(Dataset records Opens)
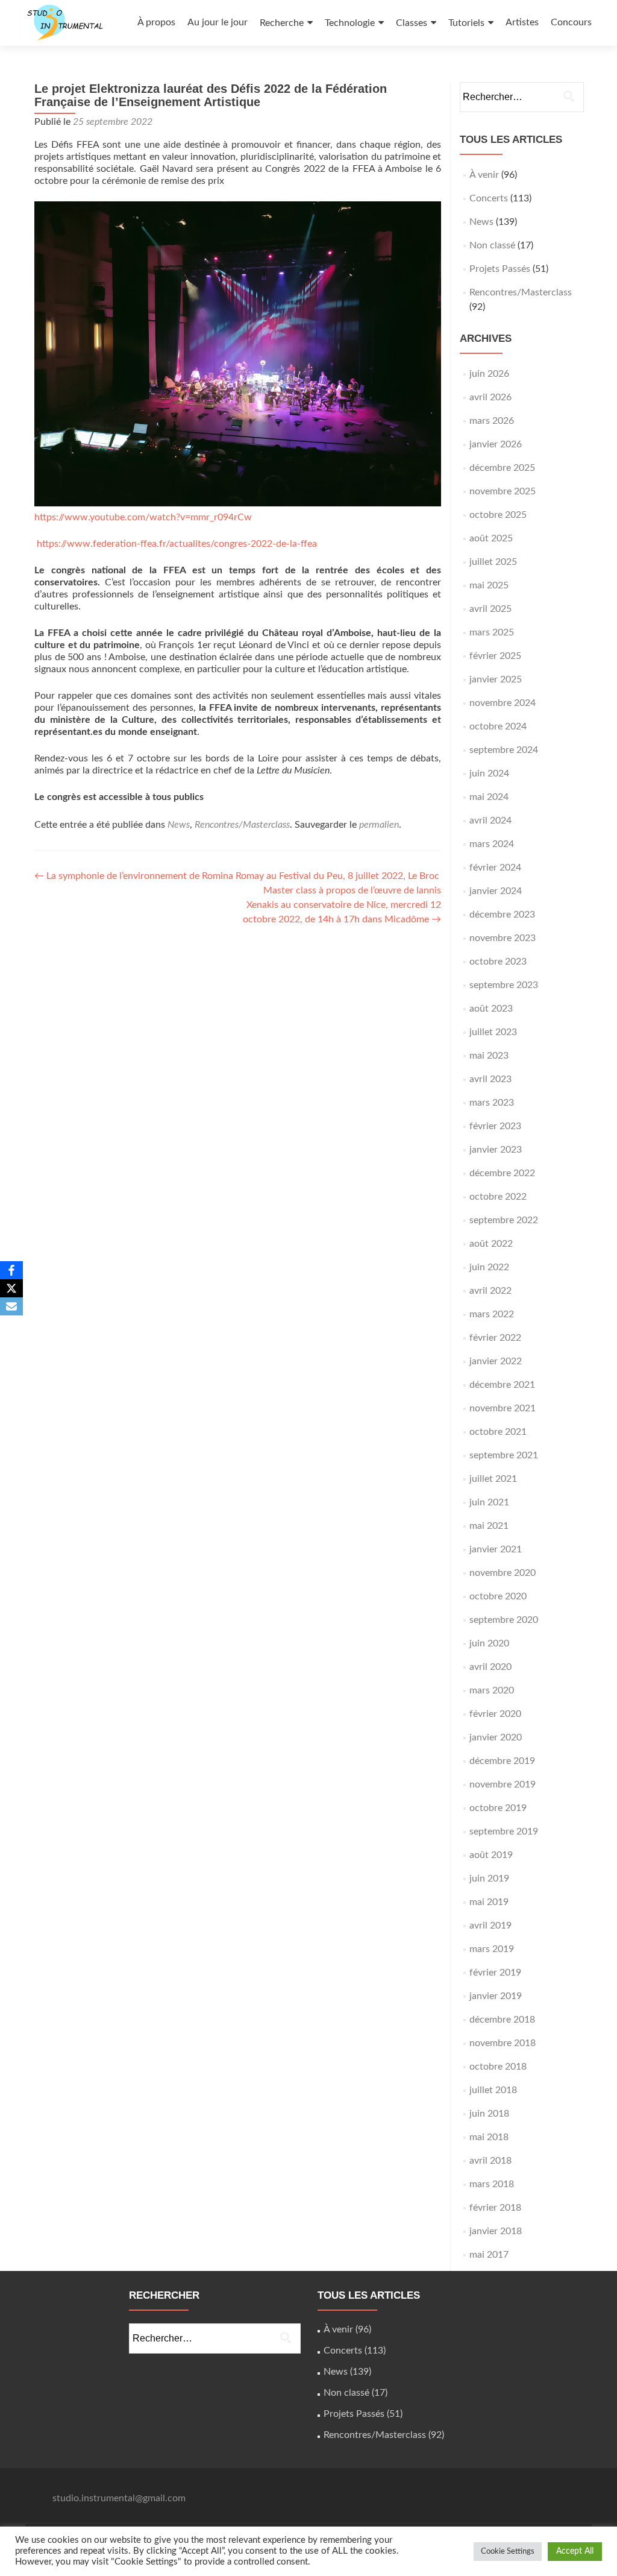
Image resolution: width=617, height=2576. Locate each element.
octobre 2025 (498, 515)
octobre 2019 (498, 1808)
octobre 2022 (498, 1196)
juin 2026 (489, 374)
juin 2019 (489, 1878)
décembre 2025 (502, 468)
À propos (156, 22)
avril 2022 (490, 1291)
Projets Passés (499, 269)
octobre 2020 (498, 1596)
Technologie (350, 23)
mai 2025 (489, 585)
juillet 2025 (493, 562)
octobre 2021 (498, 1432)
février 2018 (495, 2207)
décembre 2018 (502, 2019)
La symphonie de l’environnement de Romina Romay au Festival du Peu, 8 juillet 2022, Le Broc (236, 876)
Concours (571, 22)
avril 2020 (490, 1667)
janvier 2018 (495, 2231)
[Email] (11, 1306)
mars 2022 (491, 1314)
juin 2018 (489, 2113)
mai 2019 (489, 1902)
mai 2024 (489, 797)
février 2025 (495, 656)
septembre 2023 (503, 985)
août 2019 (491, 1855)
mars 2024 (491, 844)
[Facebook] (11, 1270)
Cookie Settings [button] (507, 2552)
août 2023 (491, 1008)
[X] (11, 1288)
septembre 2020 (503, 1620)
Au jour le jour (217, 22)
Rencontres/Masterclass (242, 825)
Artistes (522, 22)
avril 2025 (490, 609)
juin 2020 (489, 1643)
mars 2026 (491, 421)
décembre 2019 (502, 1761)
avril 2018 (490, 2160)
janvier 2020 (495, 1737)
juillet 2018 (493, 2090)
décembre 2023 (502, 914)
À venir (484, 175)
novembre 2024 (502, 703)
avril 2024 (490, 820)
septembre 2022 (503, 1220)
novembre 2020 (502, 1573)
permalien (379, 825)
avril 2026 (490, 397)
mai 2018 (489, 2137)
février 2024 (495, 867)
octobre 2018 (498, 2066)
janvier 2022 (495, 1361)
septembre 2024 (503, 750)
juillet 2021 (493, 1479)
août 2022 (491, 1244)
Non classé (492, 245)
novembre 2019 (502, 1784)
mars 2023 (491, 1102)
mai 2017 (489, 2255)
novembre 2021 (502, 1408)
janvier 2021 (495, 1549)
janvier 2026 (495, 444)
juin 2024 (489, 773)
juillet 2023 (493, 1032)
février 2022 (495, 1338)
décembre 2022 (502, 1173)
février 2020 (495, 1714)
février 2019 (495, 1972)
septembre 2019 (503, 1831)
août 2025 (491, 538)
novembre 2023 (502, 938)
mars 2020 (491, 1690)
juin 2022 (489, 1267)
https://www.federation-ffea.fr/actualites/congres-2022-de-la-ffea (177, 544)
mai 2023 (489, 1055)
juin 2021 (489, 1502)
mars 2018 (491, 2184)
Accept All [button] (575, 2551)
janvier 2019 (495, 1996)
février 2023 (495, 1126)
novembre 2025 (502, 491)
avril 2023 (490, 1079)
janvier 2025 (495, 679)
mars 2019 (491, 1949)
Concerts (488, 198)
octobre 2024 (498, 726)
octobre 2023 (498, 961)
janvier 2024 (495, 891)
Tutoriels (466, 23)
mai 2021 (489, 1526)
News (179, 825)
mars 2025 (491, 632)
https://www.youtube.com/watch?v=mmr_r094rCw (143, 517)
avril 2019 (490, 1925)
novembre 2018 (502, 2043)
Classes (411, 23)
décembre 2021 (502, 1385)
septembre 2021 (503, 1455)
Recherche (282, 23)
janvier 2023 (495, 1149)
(Dataset records Closes)
Task to carry out >>
The reply must hold each line of the records verbatim and no pictures.

Reply to the task >>
Image resolution: width=617, height=2576. Locate each element.
octobre 2025 (498, 515)
octobre 2019 (498, 1808)
octobre 2022 (498, 1196)
juin 2026 (489, 374)
juin 2019 (489, 1878)
décembre 2025 (502, 468)
À propos (156, 22)
avril 2022 (490, 1291)
Projets Passés (499, 269)
octobre 2020 (498, 1596)
Technologie (350, 23)
mai 2025 (489, 585)
juillet 2025 (493, 562)
octobre 2021 (498, 1432)
février 2018 (495, 2207)
décembre 2018 (502, 2019)
La symphonie de l’environnement de Romina Romay au Festival du Peu, 8 juillet 2022, Le Broc (236, 876)
Concours (571, 22)
avril 2020 (490, 1667)
janvier 2018 (495, 2231)
[Email] (11, 1306)
mars 2022 (491, 1314)
juin 2018 (489, 2113)
mai 2019 (489, 1902)
mai 2024 (489, 797)
février 2025 (495, 656)
septembre 2023 (503, 985)
août 2019 (491, 1855)
mars 2024 (491, 844)
[Facebook] (11, 1270)
Cookie Settings [button] (507, 2552)
août 2023 (491, 1008)
[X] (11, 1288)
septembre 2020 (503, 1620)
Au jour le jour (217, 22)
Rencontres/Masterclass (242, 825)
Artistes (522, 22)
avril 2025 (490, 609)
juin 2020 (489, 1643)
mars 2026 (491, 421)
décembre 2019 (502, 1761)
avril 2018 (490, 2160)
janvier 2020 (495, 1737)
juillet 2018 (493, 2090)
décembre 2023 (502, 914)
À venir (484, 175)
novembre 2024 (502, 703)
avril 2024 (490, 820)
septembre 2022 (503, 1220)
novembre 2020 (502, 1573)
permalien (379, 825)
avril 2026 (490, 397)
mai 2018 (489, 2137)
février 2024 (495, 867)
octobre 2018 (498, 2066)
janvier 2022 (495, 1361)
septembre 2024 (503, 750)
juillet 2021 (493, 1479)
août 2022 (491, 1244)
Non classé (492, 245)
novembre 2019 (502, 1784)
mars 2023 (491, 1102)
mai 2017 (489, 2255)
novembre 2021 (502, 1408)
janvier 2021 (495, 1549)
janvier 2026 (495, 444)
juin 2024 (489, 773)
juillet 2023 (493, 1032)
février 2022 (495, 1338)
décembre 2022 (502, 1173)
février 2020 (495, 1714)
février 2019 (495, 1972)
septembre 2019 (503, 1831)
août 2025 (491, 538)
novembre 2023 (502, 938)
mars 2020 (491, 1690)
juin 2022 (489, 1267)
https://www.federation-ffea.fr/actualites/congres-2022-de-la-ffea (177, 544)
mai 2023 (489, 1055)
juin 2021 (489, 1502)
mars 2018 (491, 2184)
Accept All [button] (575, 2551)
janvier 2019 (495, 1996)
février 2023 (495, 1126)
novembre 2025 (502, 491)
avril 2023 (490, 1079)
janvier 2025 (495, 679)
mars 2019 (491, 1949)
Concerts (488, 198)
octobre 2024 (498, 726)
octobre 2023 (498, 961)
janvier 2024 (495, 891)
Tutoriels (466, 23)
mai 2021 (489, 1526)
News (179, 825)
mars 2025 (491, 632)
https://www.youtube.com/watch?v=mmr_r094rCw (143, 517)
avril 2019 (490, 1925)
novembre 2018 (502, 2043)
Classes (411, 23)
décembre 2021 (502, 1385)
septembre 2021 (503, 1455)
Recherche (282, 23)
janvier 2023 (495, 1149)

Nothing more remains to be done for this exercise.